## Work to complete
With the first line as the start and the line containing "Después del sismo, Carlos" as the end, write out every line of the records exactly.
↓↓↓
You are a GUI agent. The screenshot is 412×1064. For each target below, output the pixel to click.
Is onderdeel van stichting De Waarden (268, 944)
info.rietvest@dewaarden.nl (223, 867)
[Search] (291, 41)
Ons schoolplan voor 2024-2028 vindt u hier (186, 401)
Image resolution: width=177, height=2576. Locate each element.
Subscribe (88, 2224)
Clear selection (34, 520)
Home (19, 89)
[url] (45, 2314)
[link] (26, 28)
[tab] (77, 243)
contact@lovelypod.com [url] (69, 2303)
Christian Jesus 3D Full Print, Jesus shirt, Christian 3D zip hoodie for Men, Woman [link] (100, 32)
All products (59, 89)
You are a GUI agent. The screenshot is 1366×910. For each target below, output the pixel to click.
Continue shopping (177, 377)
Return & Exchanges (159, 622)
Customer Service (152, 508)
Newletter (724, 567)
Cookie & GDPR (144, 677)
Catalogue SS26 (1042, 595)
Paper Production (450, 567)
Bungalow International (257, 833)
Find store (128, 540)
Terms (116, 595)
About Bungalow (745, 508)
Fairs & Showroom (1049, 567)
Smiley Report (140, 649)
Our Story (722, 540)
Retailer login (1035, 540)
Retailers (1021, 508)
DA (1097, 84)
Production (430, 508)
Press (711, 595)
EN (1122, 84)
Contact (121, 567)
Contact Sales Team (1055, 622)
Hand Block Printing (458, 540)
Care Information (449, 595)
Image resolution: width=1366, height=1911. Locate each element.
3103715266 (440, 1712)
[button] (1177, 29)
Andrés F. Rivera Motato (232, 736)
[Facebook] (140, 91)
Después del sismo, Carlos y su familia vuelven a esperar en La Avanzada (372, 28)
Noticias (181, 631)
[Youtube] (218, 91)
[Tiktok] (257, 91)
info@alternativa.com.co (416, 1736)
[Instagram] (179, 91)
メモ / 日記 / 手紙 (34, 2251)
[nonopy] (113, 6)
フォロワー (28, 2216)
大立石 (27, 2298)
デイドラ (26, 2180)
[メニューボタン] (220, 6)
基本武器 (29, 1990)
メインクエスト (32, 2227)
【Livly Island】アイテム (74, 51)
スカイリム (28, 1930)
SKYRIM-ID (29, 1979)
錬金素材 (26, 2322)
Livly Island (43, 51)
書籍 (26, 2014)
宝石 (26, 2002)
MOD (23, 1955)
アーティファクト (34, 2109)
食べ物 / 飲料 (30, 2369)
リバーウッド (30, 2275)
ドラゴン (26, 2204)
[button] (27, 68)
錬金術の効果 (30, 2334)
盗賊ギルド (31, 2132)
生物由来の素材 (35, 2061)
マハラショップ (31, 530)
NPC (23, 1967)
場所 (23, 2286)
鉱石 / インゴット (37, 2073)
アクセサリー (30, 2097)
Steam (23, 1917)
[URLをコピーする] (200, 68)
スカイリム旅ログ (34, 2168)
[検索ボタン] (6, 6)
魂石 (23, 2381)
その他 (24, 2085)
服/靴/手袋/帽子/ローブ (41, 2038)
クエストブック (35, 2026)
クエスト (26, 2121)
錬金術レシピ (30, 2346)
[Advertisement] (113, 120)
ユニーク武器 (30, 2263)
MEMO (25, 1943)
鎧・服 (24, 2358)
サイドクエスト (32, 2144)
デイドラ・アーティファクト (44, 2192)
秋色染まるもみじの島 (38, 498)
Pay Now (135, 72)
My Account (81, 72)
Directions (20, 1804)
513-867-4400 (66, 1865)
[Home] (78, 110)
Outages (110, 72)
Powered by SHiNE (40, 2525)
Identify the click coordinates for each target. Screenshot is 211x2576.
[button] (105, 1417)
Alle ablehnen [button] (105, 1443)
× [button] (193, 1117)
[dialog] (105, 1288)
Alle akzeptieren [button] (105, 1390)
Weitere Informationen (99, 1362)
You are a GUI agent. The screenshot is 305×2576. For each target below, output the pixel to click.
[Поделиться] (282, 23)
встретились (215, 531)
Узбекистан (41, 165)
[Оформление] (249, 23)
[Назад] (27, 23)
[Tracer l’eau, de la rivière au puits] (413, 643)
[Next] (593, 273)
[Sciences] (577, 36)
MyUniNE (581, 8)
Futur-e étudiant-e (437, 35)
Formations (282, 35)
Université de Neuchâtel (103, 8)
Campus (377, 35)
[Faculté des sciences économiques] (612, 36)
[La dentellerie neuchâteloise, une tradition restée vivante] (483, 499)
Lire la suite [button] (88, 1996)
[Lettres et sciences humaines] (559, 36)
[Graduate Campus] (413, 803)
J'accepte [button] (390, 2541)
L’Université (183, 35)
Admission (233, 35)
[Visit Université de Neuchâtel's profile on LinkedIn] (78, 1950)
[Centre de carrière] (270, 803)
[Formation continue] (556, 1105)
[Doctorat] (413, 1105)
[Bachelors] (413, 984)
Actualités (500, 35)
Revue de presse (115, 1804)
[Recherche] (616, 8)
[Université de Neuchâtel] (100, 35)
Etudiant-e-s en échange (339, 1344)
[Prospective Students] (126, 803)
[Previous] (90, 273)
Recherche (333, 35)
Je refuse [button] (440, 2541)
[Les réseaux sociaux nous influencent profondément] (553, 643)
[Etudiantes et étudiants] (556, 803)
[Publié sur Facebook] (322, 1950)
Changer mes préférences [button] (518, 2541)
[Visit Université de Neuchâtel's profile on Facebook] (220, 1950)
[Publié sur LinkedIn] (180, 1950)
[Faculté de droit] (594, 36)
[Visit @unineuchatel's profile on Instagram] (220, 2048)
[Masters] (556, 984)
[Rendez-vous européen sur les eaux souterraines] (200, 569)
↑↑↑
## Solution
You are a GUI agent. The screenshot is 412×1064. For each target below, output the pixel to click.
Is onderdeel van stichting De Waarden (268, 944)
info.rietvest@dewaarden.nl (223, 867)
[Search] (291, 41)
Ons schoolplan voor 2024-2028 vindt u hier (186, 401)
Image resolution: width=177, height=2576. Locate each element.
Subscribe (88, 2224)
Clear selection (34, 520)
Home (19, 89)
[url] (45, 2314)
[link] (26, 28)
[tab] (77, 243)
contact@lovelypod.com [url] (69, 2303)
Christian Jesus 3D Full Print, Jesus shirt, Christian 3D zip hoodie for Men, Woman [link] (100, 32)
All products (59, 89)
You are a GUI agent. The screenshot is 1366×910. For each target below, output the pixel to click.
Continue shopping (177, 377)
Return & Exchanges (159, 622)
Customer Service (152, 508)
Newletter (724, 567)
Cookie & GDPR (144, 677)
Catalogue SS26 (1042, 595)
Paper Production (450, 567)
Bungalow International (257, 833)
Find store (128, 540)
Terms (116, 595)
About Bungalow (745, 508)
Fairs & Showroom (1049, 567)
Smiley Report (140, 649)
Our Story (722, 540)
Retailer login (1035, 540)
Retailers (1021, 508)
DA (1097, 84)
Production (430, 508)
Press (711, 595)
EN (1122, 84)
Contact (121, 567)
Contact Sales Team (1055, 622)
Hand Block Printing (458, 540)
Care Information (449, 595)
Image resolution: width=1366, height=1911. Locate each element.
3103715266 (440, 1712)
[button] (1177, 29)
Andrés F. Rivera Motato (232, 736)
[Facebook] (140, 91)
Después del sismo, Carlos y su familia vuelven a esperar en La Avanzada (372, 28)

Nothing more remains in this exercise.